[PROMPT]:
Look below for the line with "This screenshot has height=816, width=1456.". Retype it and every line after it to the end, exactly, but leave out the pictures.
[Start of Attachment]
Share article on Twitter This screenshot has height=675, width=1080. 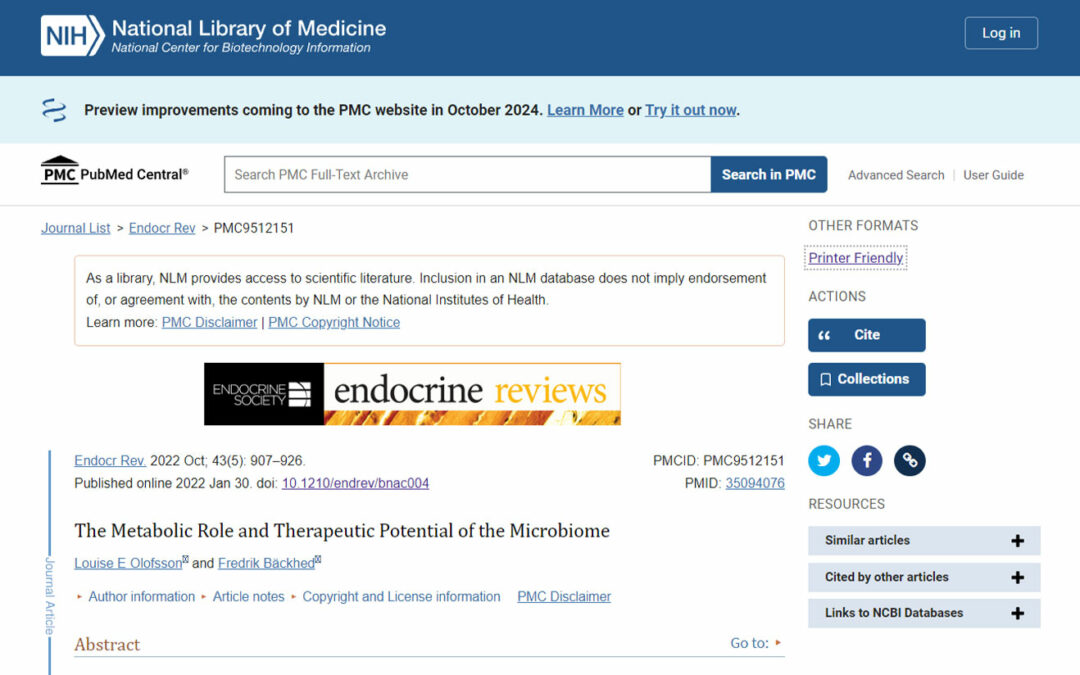[824, 461]
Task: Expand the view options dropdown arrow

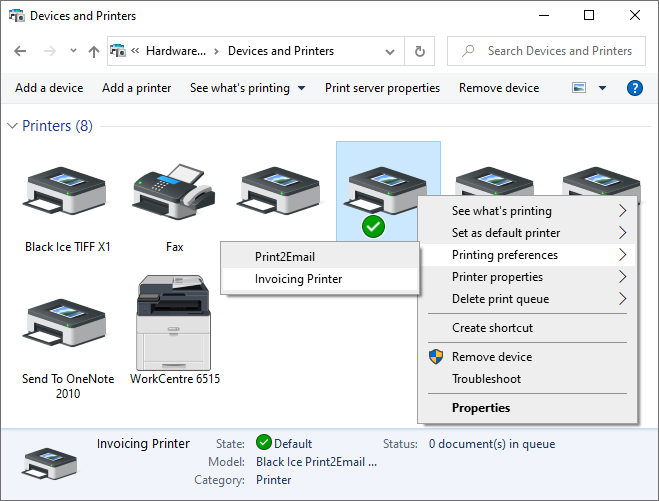Action: 602,88
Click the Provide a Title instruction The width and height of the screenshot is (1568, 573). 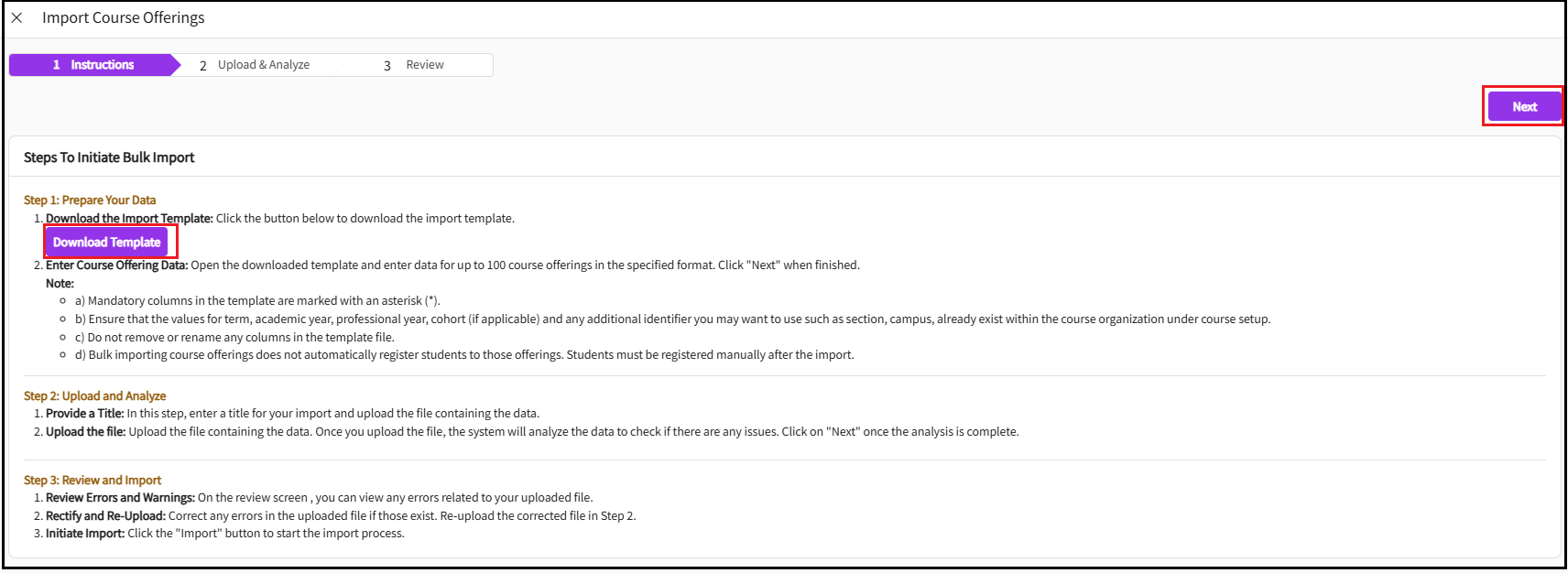click(x=83, y=413)
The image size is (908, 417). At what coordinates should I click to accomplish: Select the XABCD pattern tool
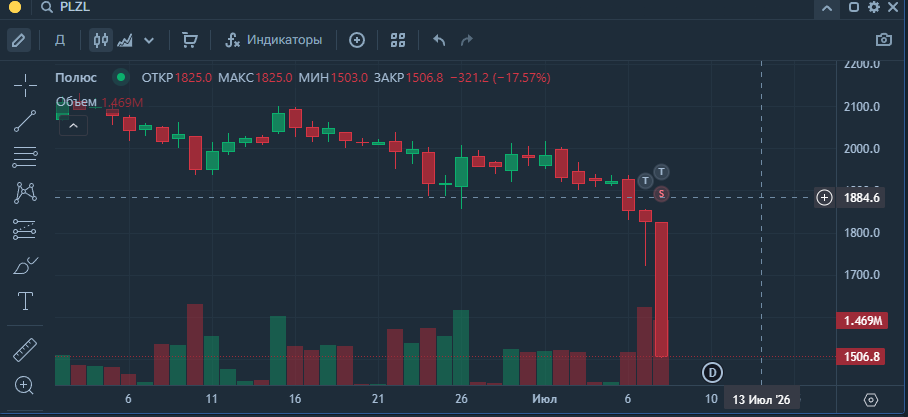coord(25,193)
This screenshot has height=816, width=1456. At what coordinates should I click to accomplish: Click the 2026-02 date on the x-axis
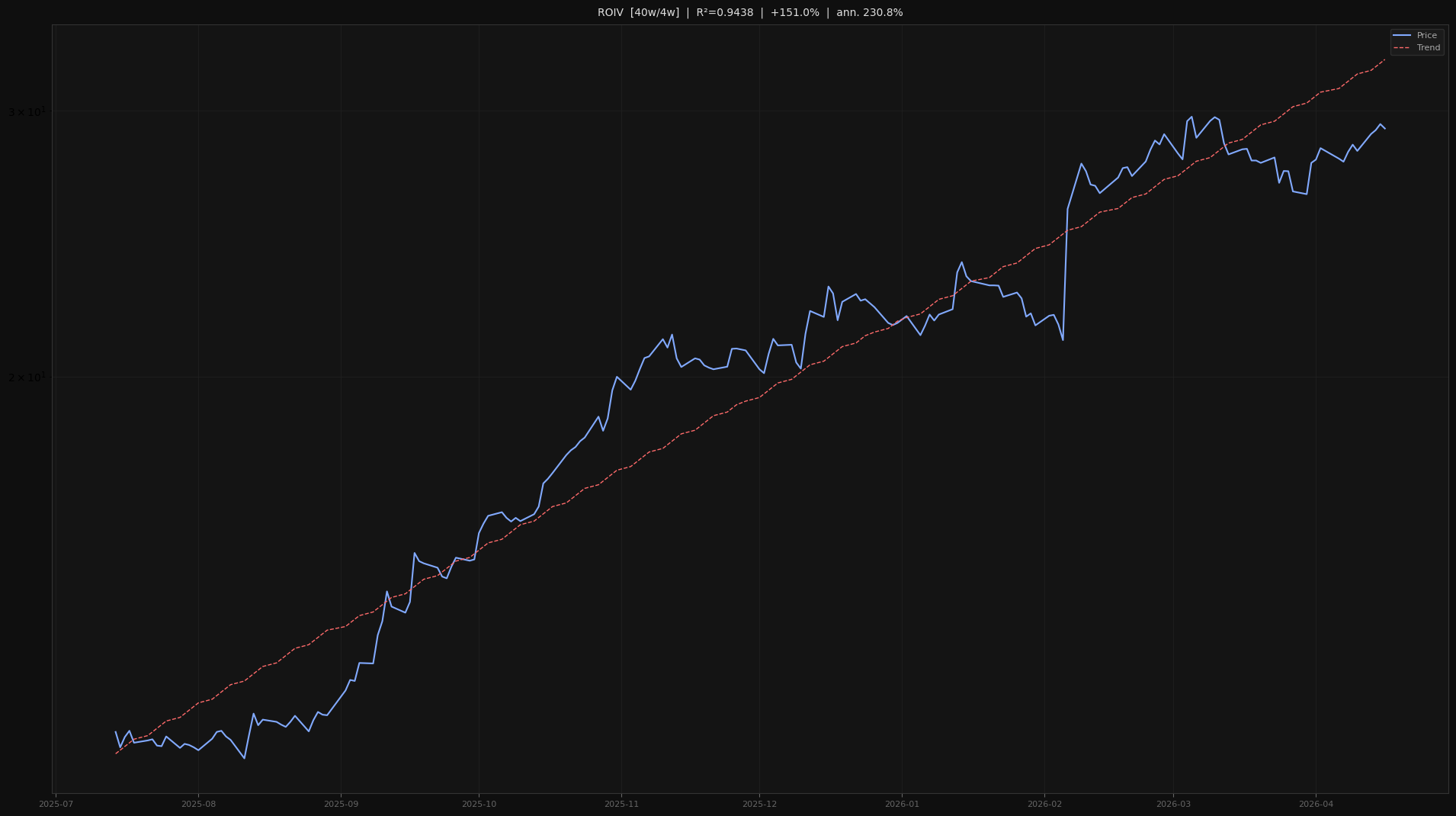1044,805
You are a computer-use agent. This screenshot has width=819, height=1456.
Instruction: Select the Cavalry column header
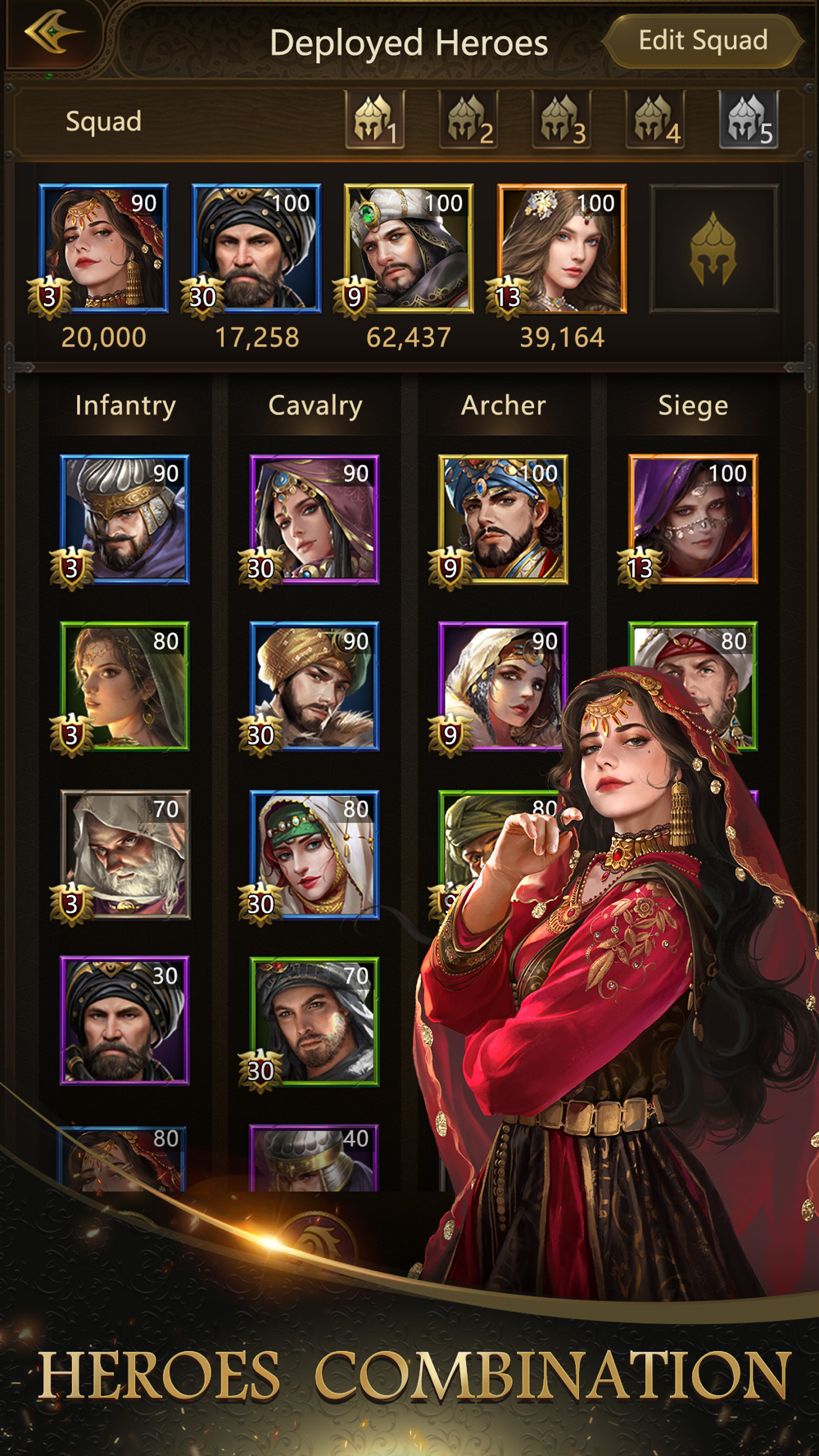coord(315,405)
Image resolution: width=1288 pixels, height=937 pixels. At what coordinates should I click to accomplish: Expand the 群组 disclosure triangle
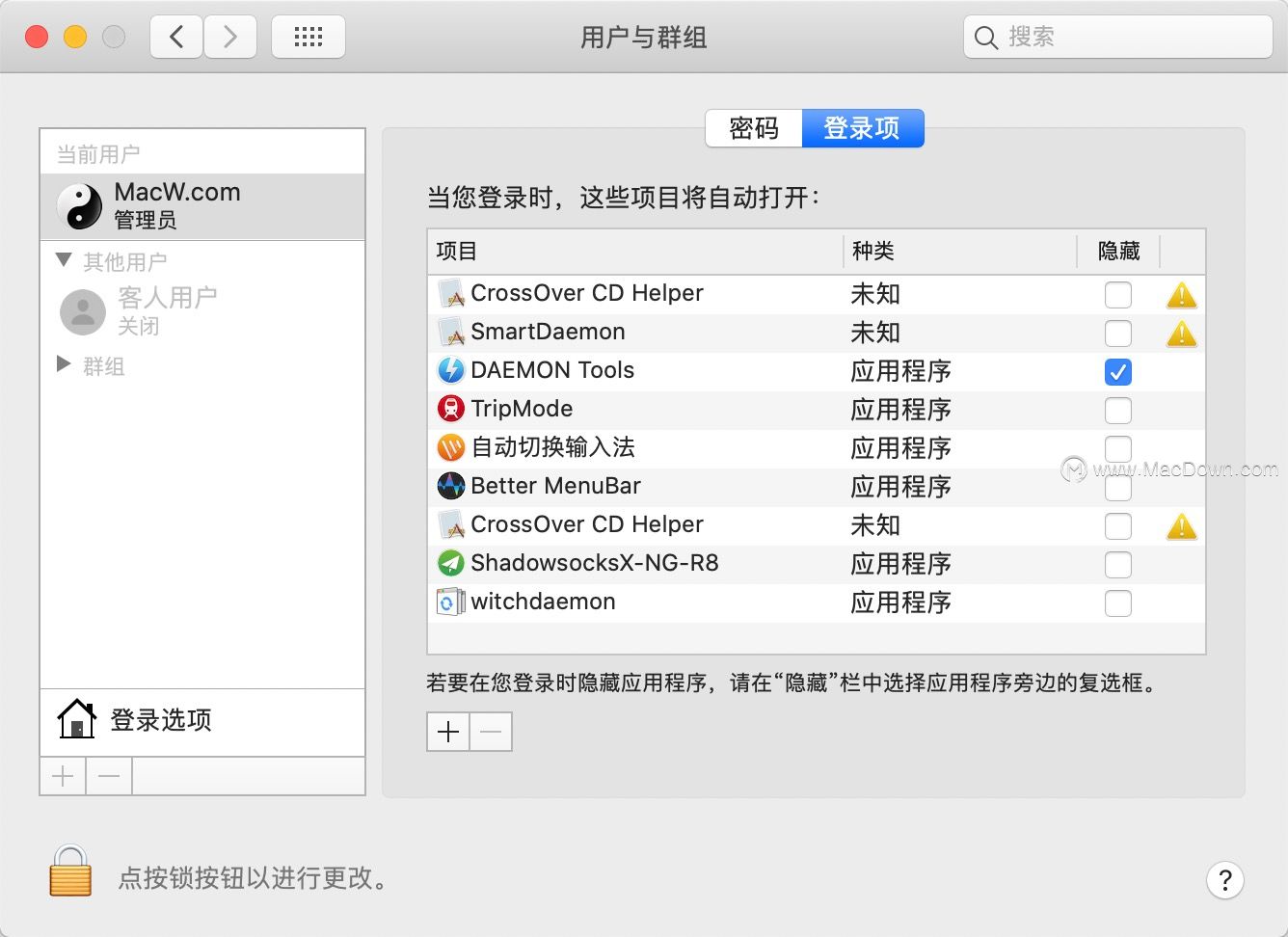pyautogui.click(x=63, y=363)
[End of Attachment]
[WORKED SOLUTION]:
This screenshot has height=816, width=1456. At what coordinates should I click to accomplish: Click the 2026-02 date on the x-axis
1044,805
You are a computer-use agent. This screenshot has width=819, height=1456.
Instruction: Select the Cavalry column header
coord(315,405)
Image resolution: width=1288 pixels, height=937 pixels. At what coordinates should I click to accomplish: Expand the 群组 disclosure triangle
pyautogui.click(x=63, y=363)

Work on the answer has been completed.